(Stored data entries)
- - - -

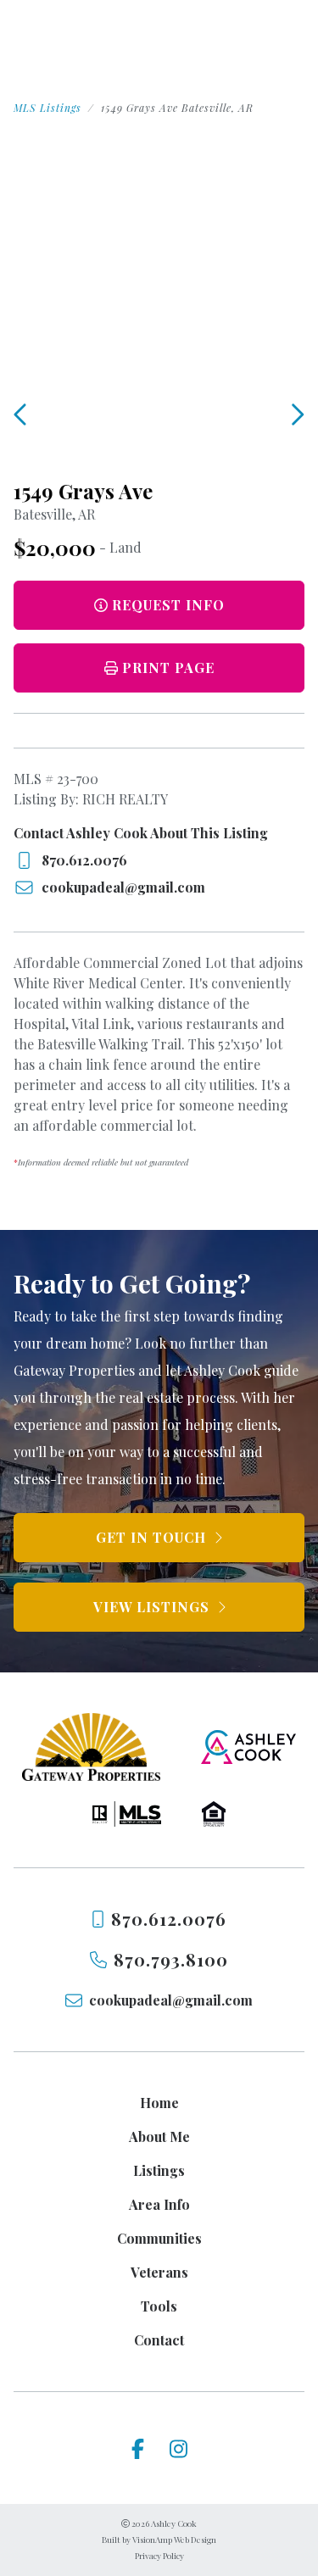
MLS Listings (47, 107)
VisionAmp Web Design (174, 2539)
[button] (159, 668)
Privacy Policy (159, 2556)
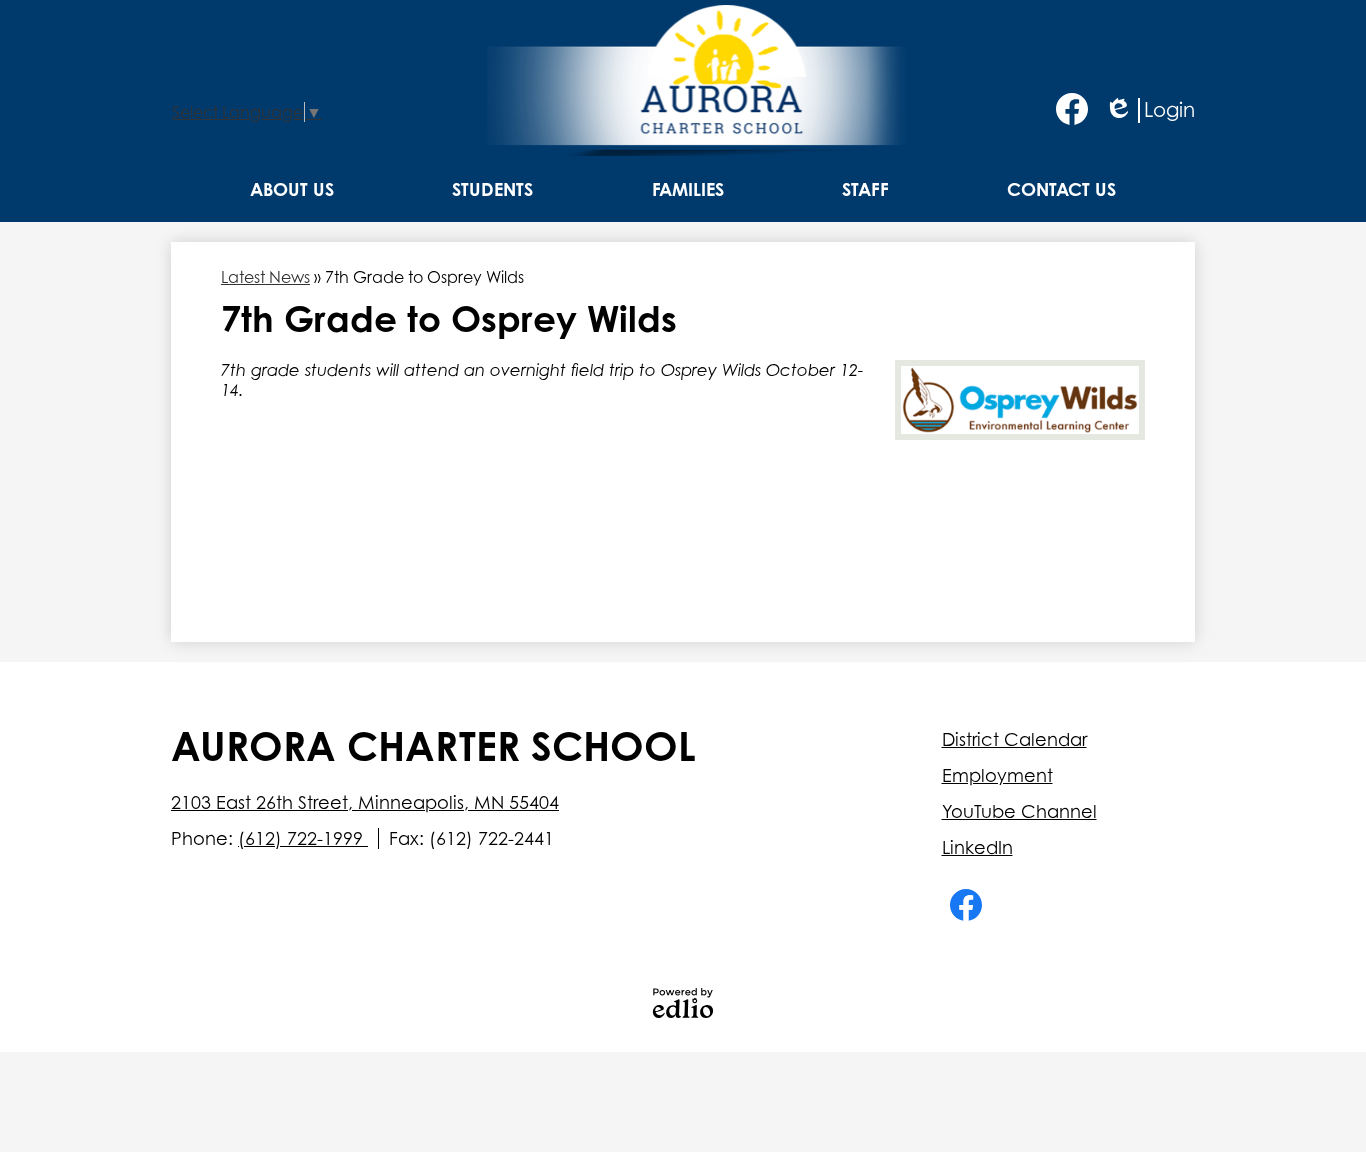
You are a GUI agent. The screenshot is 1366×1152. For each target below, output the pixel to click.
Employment (997, 775)
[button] (292, 189)
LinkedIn (977, 847)
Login (1149, 110)
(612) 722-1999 (303, 838)
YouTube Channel (1019, 811)
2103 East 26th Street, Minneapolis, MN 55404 (365, 802)
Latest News (265, 277)
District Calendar (1014, 739)
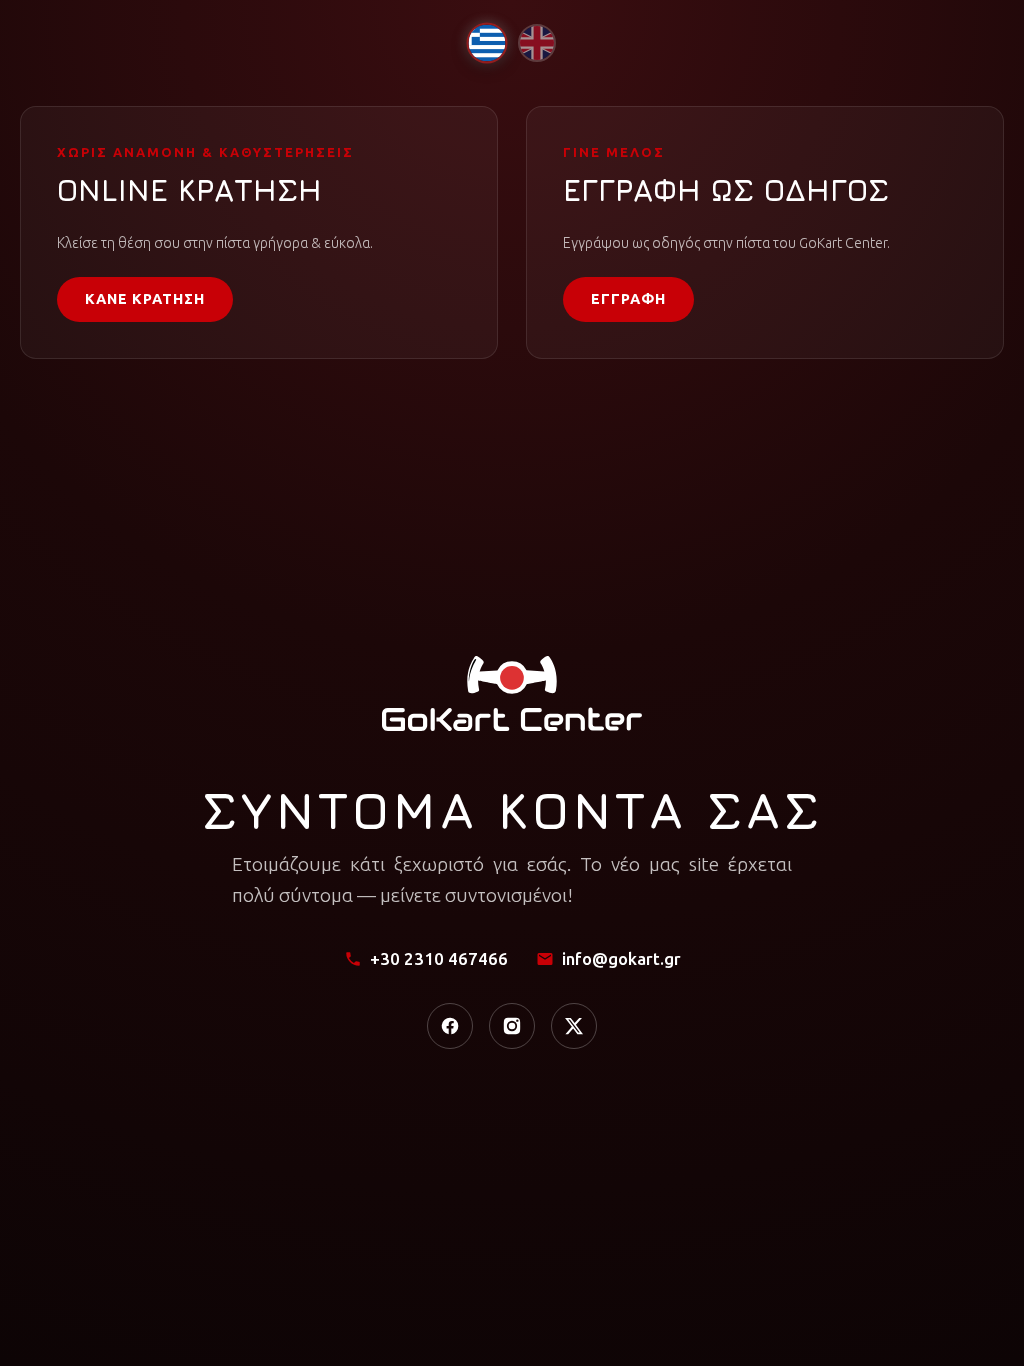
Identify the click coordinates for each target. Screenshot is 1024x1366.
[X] (574, 1026)
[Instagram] (512, 1026)
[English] (537, 43)
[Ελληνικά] (486, 42)
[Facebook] (450, 1026)
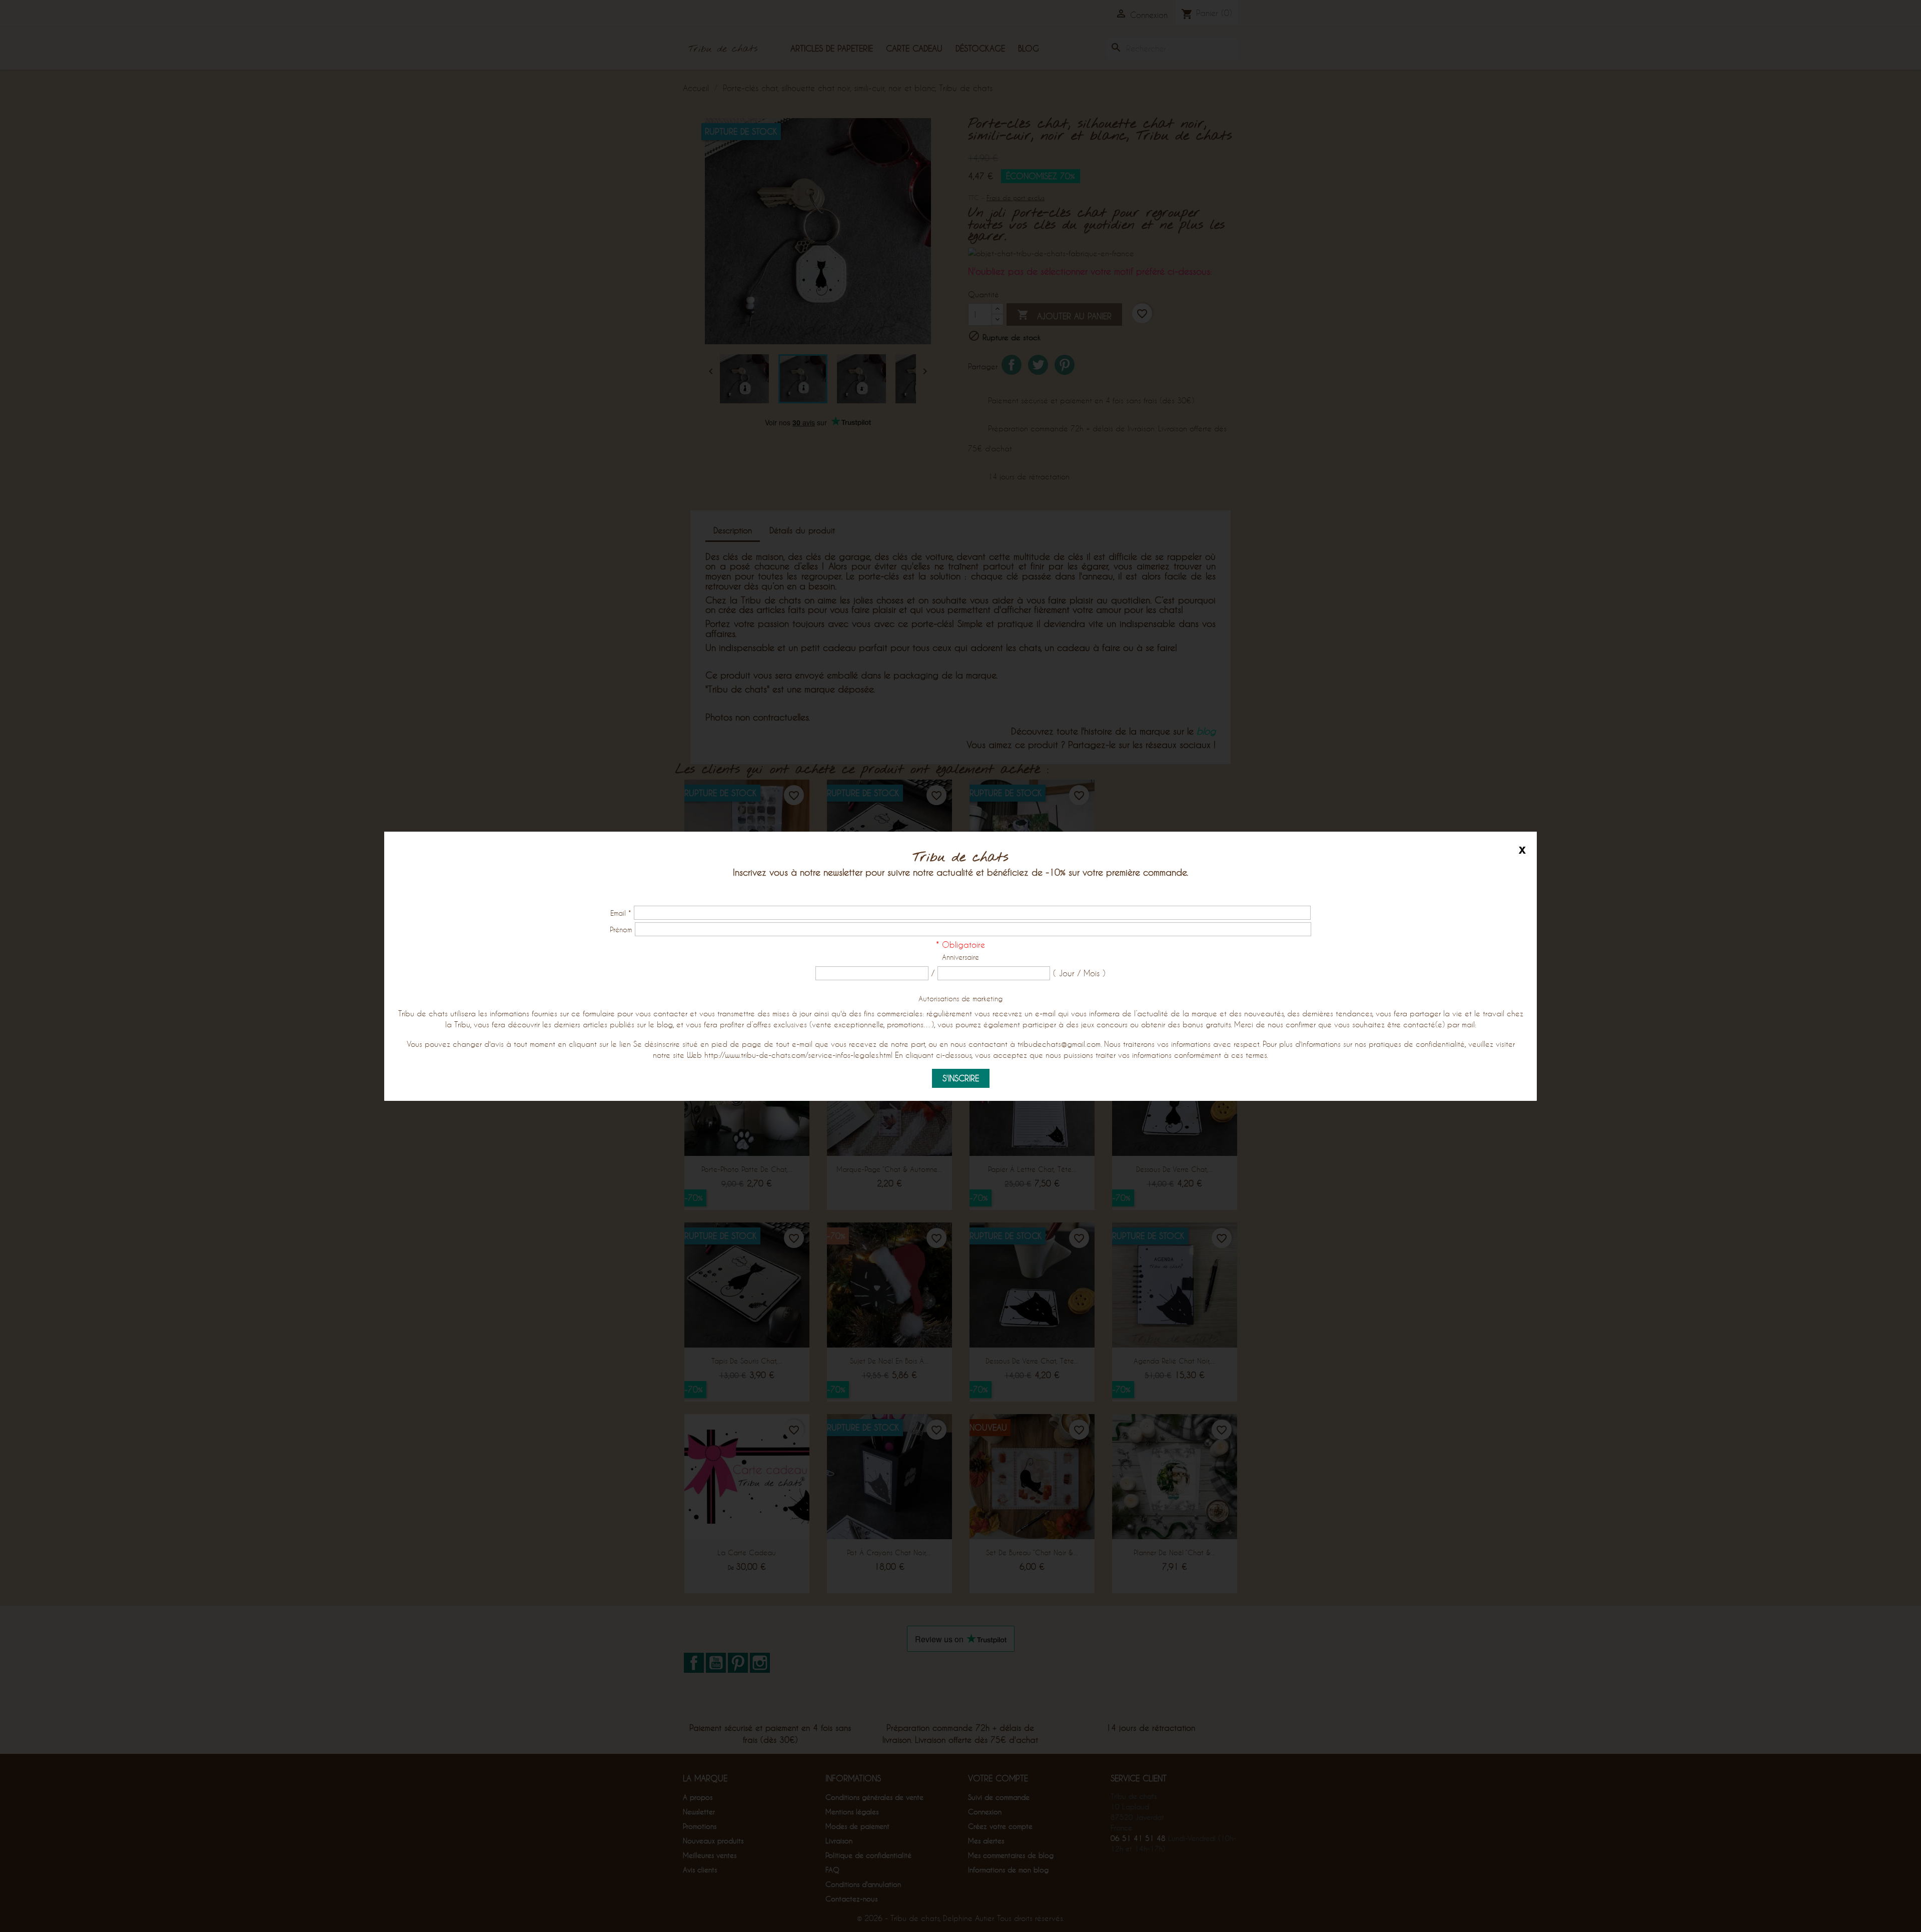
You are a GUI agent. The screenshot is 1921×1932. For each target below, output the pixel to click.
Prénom (621, 929)
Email (620, 913)
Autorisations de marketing (960, 998)
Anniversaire (960, 957)
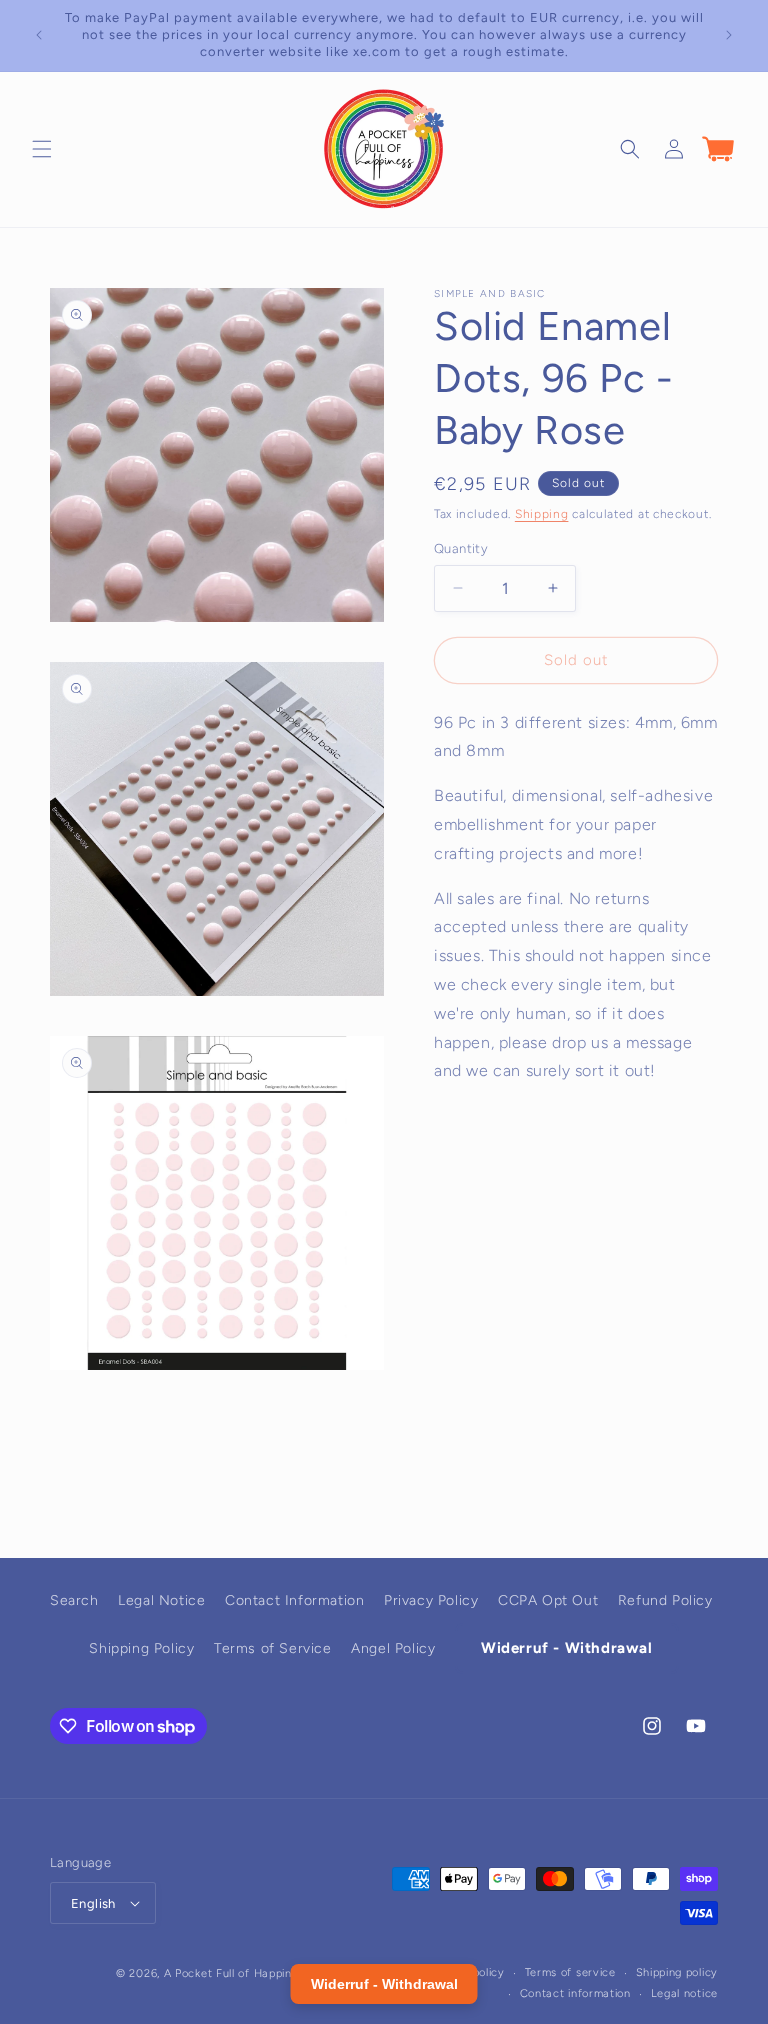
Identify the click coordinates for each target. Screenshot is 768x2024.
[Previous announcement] (39, 35)
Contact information (575, 1993)
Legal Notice (161, 1600)
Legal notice (684, 1993)
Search (74, 1600)
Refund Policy (665, 1600)
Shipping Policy (141, 1648)
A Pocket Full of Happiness (237, 1973)
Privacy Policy (431, 1600)
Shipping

- - - -

Your task is to repeat the data above exactly while excluding the pictures.

Result of this task:
MLS Listings (47, 107)
VisionAmp Web Design (174, 2539)
[button] (159, 668)
Privacy Policy (159, 2556)
You are a GUI agent. The screenshot is 1366×1152. For each target below, output the pixel to click.
Employment (997, 775)
[button] (292, 189)
LinkedIn (977, 847)
Login (1149, 110)
(612) 722-1999 (303, 838)
YouTube Channel (1019, 811)
2103 East 26th Street, Minneapolis, MN 55404 (365, 802)
Latest News (265, 277)
District Calendar (1014, 739)
Identify the click coordinates for each target. Screenshot is 1024x1366.
[X] (574, 1026)
[Instagram] (512, 1026)
[English] (537, 43)
[Ελληνικά] (486, 42)
[Facebook] (450, 1026)
You are a GUI agent. The screenshot is 1921×1932. For each target below, output the pixel to click.
Prénom (621, 929)
Email (620, 913)
Autorisations de marketing (960, 998)
Anniversaire (960, 957)
Identify the click coordinates for each target. Screenshot is 768x2024.
[Previous announcement] (39, 35)
Contact information (575, 1993)
Legal Notice (161, 1600)
Legal notice (684, 1993)
Search (74, 1600)
Refund Policy (665, 1600)
Shipping Policy (141, 1648)
A Pocket Full of Happiness (237, 1973)
Privacy Policy (431, 1600)
Shipping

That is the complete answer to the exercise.